**Task**
Transcribe a passage from the agent OS write-up, starting with "So I started" and going on through "doing it manually.".

**Extract to read**
»»

Building an Agent OS: What Actually Works
I build automation pipelines for a living. Research agents that crawl sources, extract what matters, and surface it. Posting systems that schedule and publish across platforms. Data pipelines that rate, filter, and act on signals. I've been doing this long before anyone called it "agentic AI." It's just software that takes action.
So when the agent hype hit, I wasn't a skeptic being converted. I was a practitioner wondering whether the new tooling would actually improve on what I was already doing — or just add overhead.
The answer turned out to be both.
The Go-To-Market Problem
I'm the technical cofounder of a SaaS product. My cofounder handles the product photography side. I handle everything else — including the go-to-market, which is not my natural strength. We needed content. Strategy. Research into our market. Posting across platforms. Community engagement. The kind of sustained, daily marketing work that a solo technical founder never has enough hours for.
So I started using agents to help. And at first, it was genuinely great. They helped me write blogs, do competitive research, refine positioning, draft social posts, monitor communities. More output in a week than I'd have managed in a month doing it manually.

««

**Extracted entries**

»»

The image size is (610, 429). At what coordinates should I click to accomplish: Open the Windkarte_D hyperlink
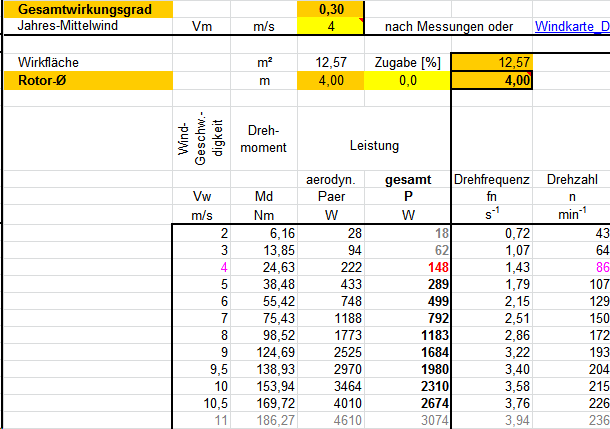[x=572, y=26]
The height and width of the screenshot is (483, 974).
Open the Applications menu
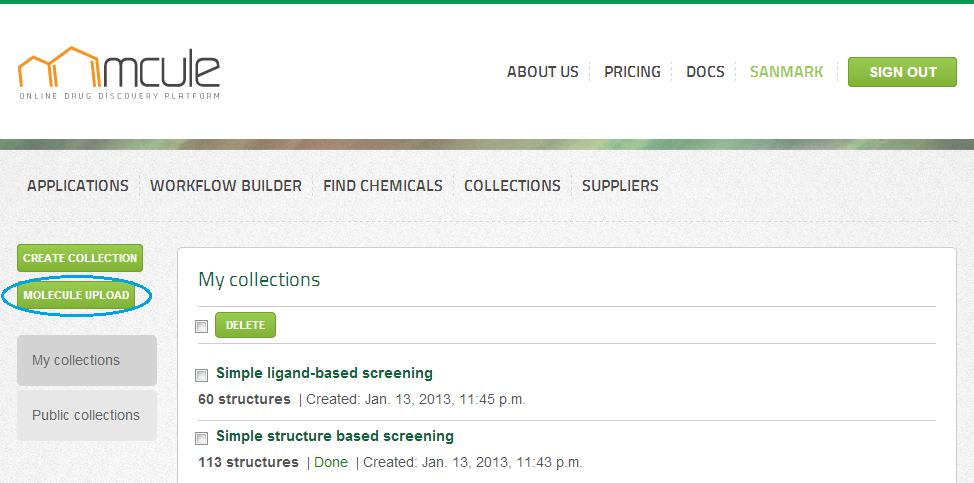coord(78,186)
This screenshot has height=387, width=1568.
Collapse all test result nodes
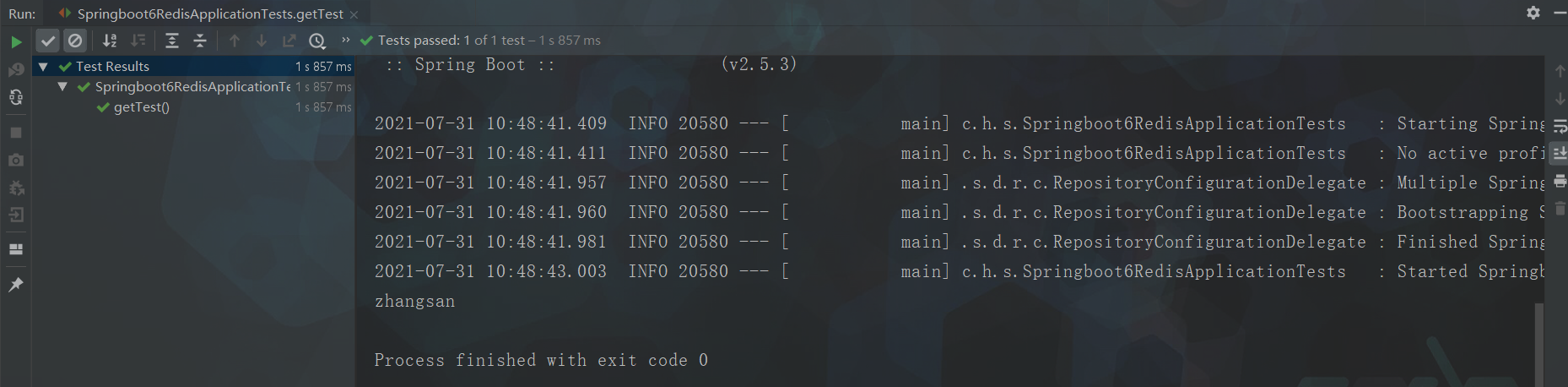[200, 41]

««
»»

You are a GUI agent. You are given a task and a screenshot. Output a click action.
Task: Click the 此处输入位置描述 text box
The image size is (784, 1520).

««
»»

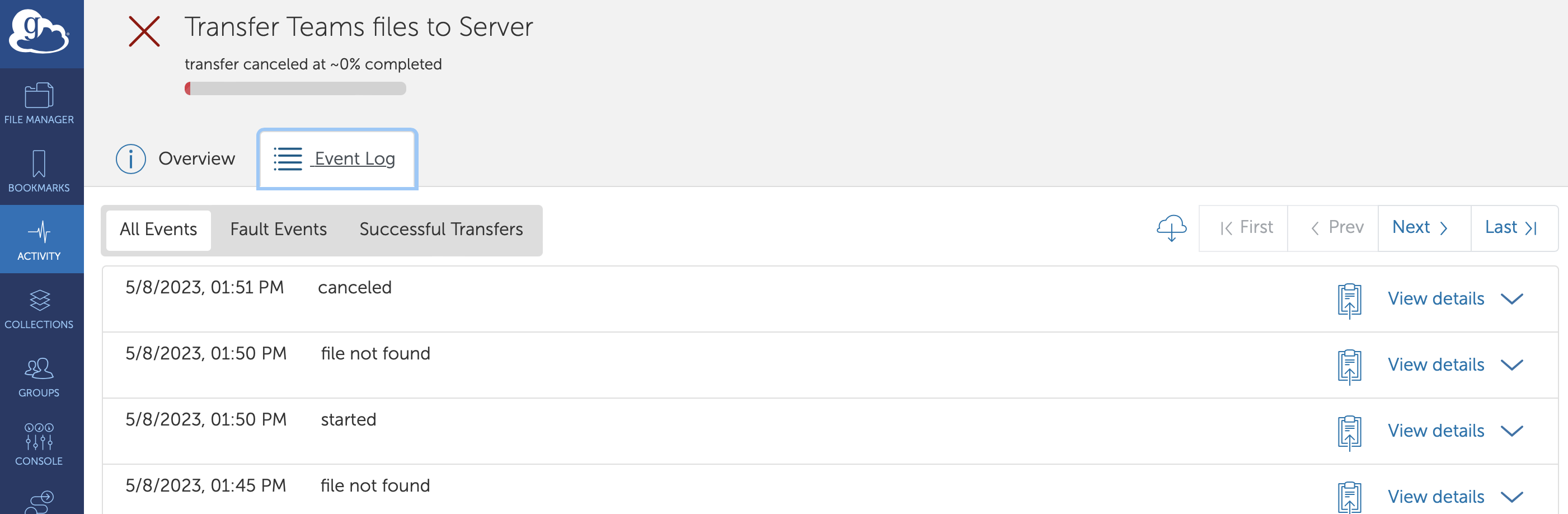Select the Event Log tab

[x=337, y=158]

««

**Answer to this problem**
So I started using agents to help. And at first, it was genuinely great. They helped me write blogs, do competitive research, refine positioning, draft social posts, monitor communities. More output in a week than I'd have managed in a month doing it manually.